The number of confirmed cases in France jumped from 100 to 130 in 24 hours to Sunday evening, reports Kim Willsher, the Guardian’s correspondent in Paris.
The director general of France’s health service, Jérôme Salomon, gave the latest figures on Sunday evening. Of the 130 people who have contracted the virus, two have died, 116 are in hospital – nine of them in a serious condition – and 12 have recovered after treatment and have returned home.
France has declared it is in “Stage 2” of an epidemic. Stage 1 is attempting to avoid the virus entering the country. Stage 2 is attempting to avoid it spreading. The health authorities would only move to Stage 3 when it was considered impossible to mitigate the spread of the virus and necessary to introduce compulsory collective measures, such as the closure of schools and other public buildings.
Salomon said this would be an “observational and not a political decision”. “This epidemic, as we’ve already seen with the flu or bronchiolitis, is not necessarily homogeneous. That’s why we’ll have a very adapted, pragmatic and reactive attitude depending on the territories,” Salomon said.
The new cases include two children aged one year and five years from Alsace in eastern France, who have been hospitalised in Strasbourg along with their 27-year-old mother who also tested positive. Their condition was described as not worrying.
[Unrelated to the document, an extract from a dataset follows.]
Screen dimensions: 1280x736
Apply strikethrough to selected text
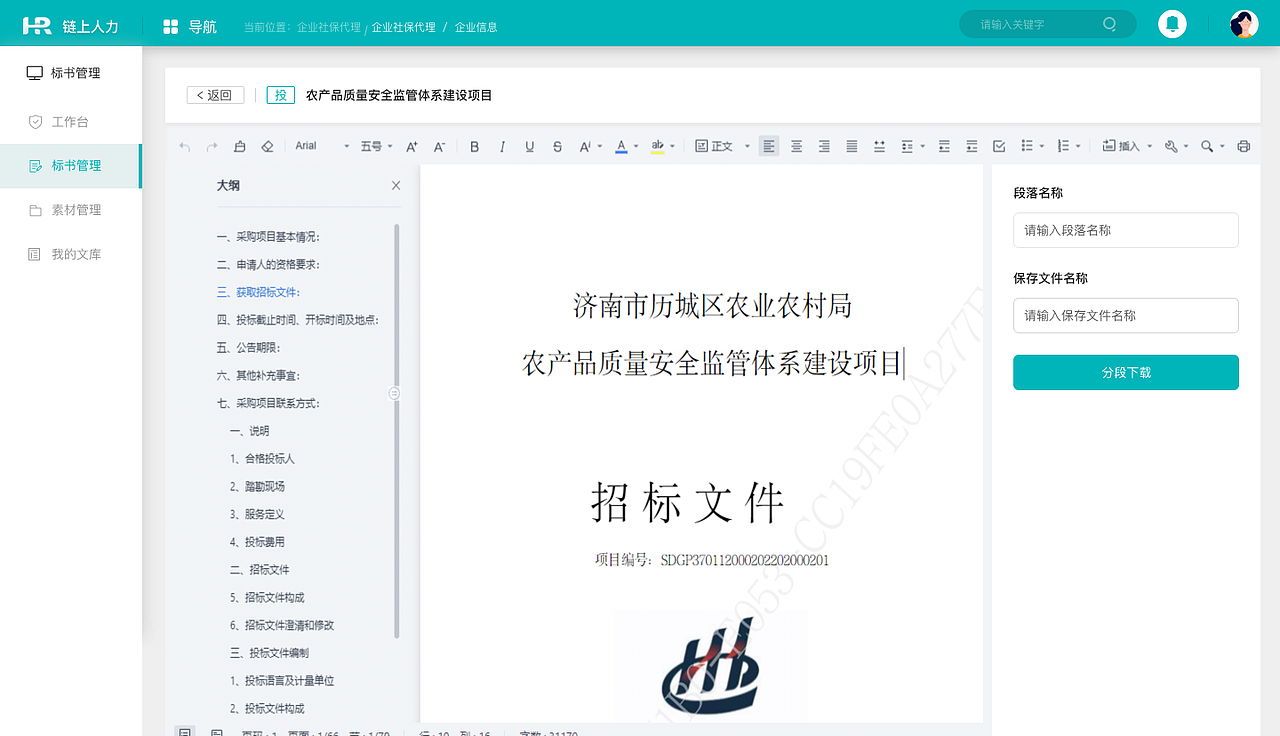tap(557, 146)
Salomon says French travellers should avoid journeys abroad outside the European Union unless necessary. He pointed out the death rate worldwide is 3.4% of confirmed cases.
The Manga and Sci-Fi Show salon planned for next week, which was to have featured giant karaoke and K-pop concerts have been cancelled.
Several schools and creches have been closed in the Morbihan in Brittany after a cluster of suspected coronavirus cases. This was announced shortly before midnight on Sunday.
Most schools remain open, but students who travelled to areas considered risky, including China and northern Italy, have been asked to self-quarantine for two weeks.
The Louvre will remain closed. The museum’s staff have exercised their “right to withdraw” (their services). Apparently they called a meeting with management after concerns about the number of tourists, reportedly from Asia, entering the museum wearing masks.